Furthermore, if we default on any of our payment obligations under any financing
instrument, the holders of the applicable instruments will have all rights
available under the instruments, including acceleration, termination and, with
respect to the notes, enforcement of security interests. Under such
circumstances, our cash position, liquidity and ability to operate would be
severally impacted, and it is possible we would not be able to pay our debts as
they come due.

         WE MUST COMPLY WITH THE LISTING REQUIREMENTS OF NASDAQ OR OUR COMMON
STOCK AND LIQUIDITY WILL DECLINE.

         To remain listed for trading on Nasdaq, we must abide by the Nasdaq
Marketplace Rules regarding the issuance of "future priced securities." Nasdaq
rules, including its rules regarding future priced securities, prohibit an
issuer of listed securities from issuing 20% or more of its outstanding capital
stock at less than the greater of book value or then-current market value
without obtaining prior shareholder consent.




                                       10


         These rules apply to the Series A Convertible Preferred Stock because,
following the approval of our common shareholders, the "floor" on the
anti-dilution adjustment may be removed and the final redemption payment may be
made in shares of common stock based on a future market price of the common
stock. These rules also apply to the Series B Convertible Preferred Stock
because additional shares of our common stock are issuable upon redemption based
on a future price of the common stock and because the anti-dilution provisions
in the Series B Convertible Preferred Stock could result in conversion below the
current market price.

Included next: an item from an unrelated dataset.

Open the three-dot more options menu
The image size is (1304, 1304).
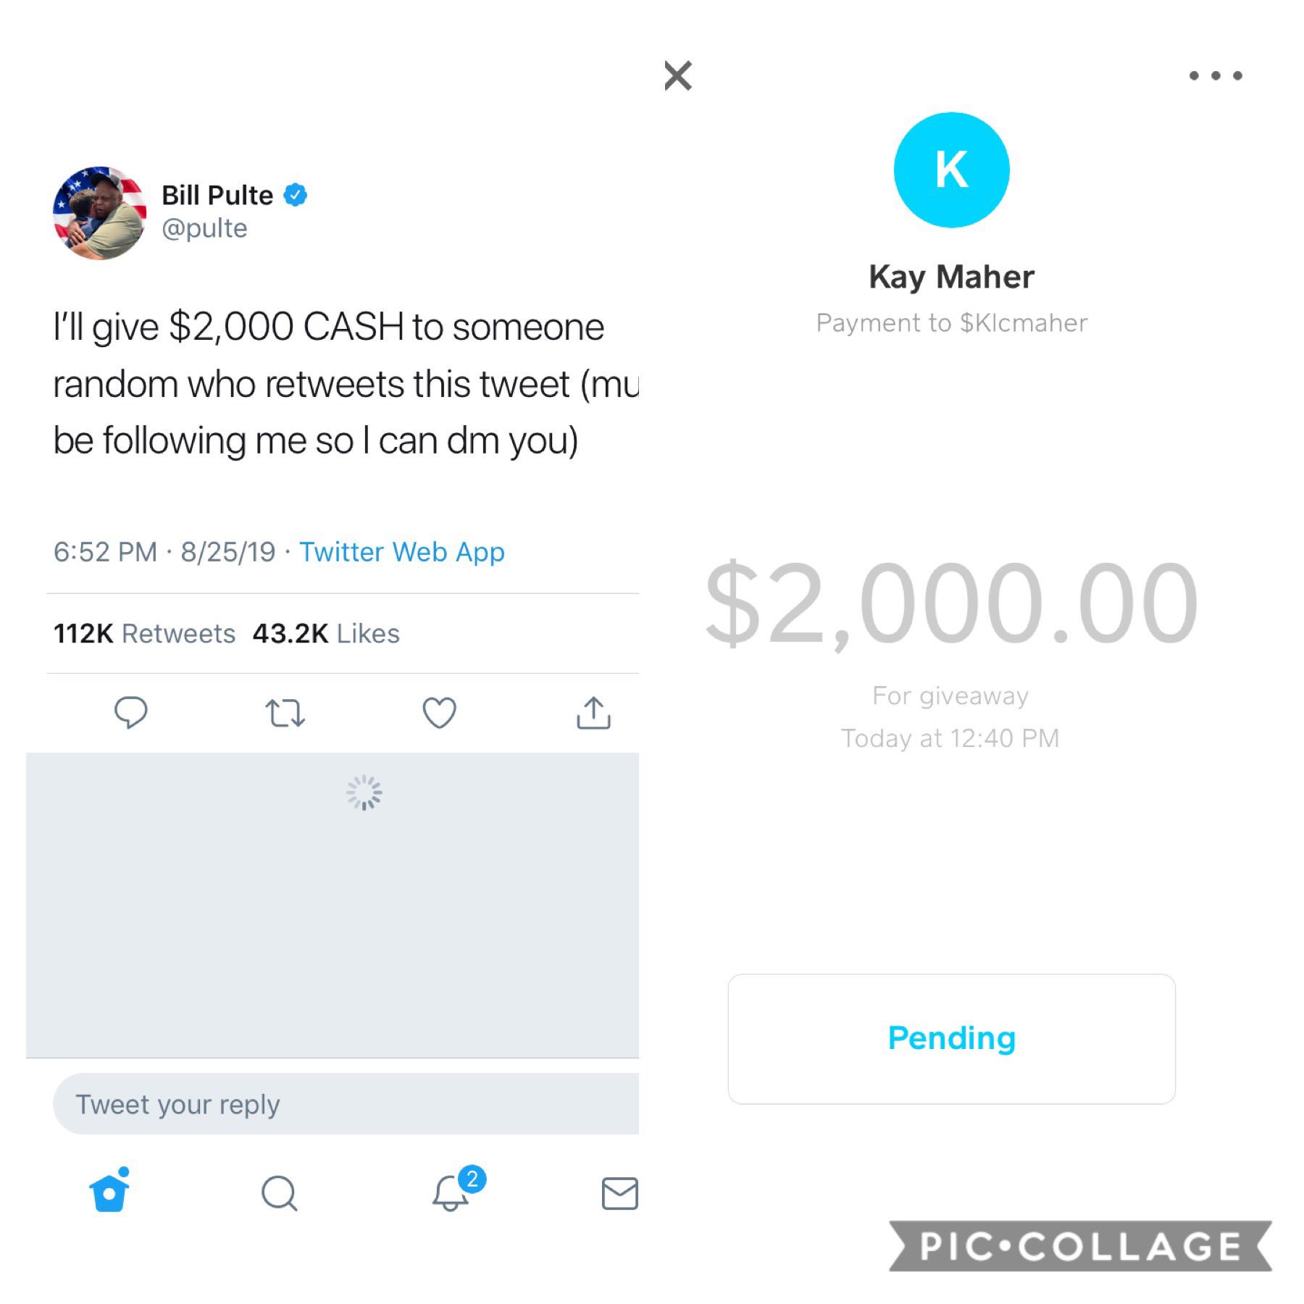tap(1215, 75)
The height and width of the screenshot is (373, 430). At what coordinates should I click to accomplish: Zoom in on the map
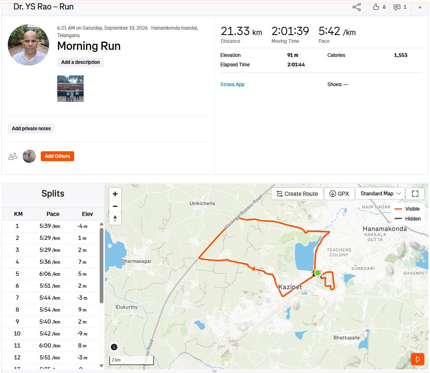tap(115, 194)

These rules also apply to the notes and the warrants
issued to the note purchasers because the anti-dilution provisions in such
securities could result in conversion or exercise prices below the current
market price.

         The number of shares of common stock issuable upon the conversion,
redemption or exercise of such securities exceeds 20% of the number of our
outstanding shares immediately prior to our sale of the Series A Convertible
Preferred Stock, Series B Convertible Preferred Stock, the notes and associated
warrants. We did not obtain shareholder consent prior to such sales, nor, based
on our interpretation of the Nasdaq Marketplace Rules and discussions with
Nasdaq staff members, did we believe that shareholder consent was required prior
to the closing of such sales. The documents relating to the sales contain
provisions that prohibit us from issuing a number of shares of common stock that
would equal or exceed 20% of our outstanding shares unless we obtain shareholder
approval prior to the issuance of shares above the 20% limit. However, if Nasdaq
disagrees with our interpretation of its rules, or if we fail to comply with
Nasdaq's other listing requirements, Nasdaq could delist our common stock from
Nasdaq.

         If Nasdaq delisted our common stock, we would likely seek to list our
common stock for quotation on a regional stock exchange. However, if we are
unable to obtain listing or quotation on such market or exchange, trading of our
common stock would occur in the over-the-counter market on an electronic
bulletin board for unlisted securities or in what are commonly known as the
"pink sheet." As a result, an investor would find it more difficult to dispose
of, or to obtain accurate quotations for the price of, our common stock.
Consequently, broker-dealers may be less willing or able to sell and/or make a
market in our common stock. Finally, it may become more difficult for us to
raise funds through the sale of our securities.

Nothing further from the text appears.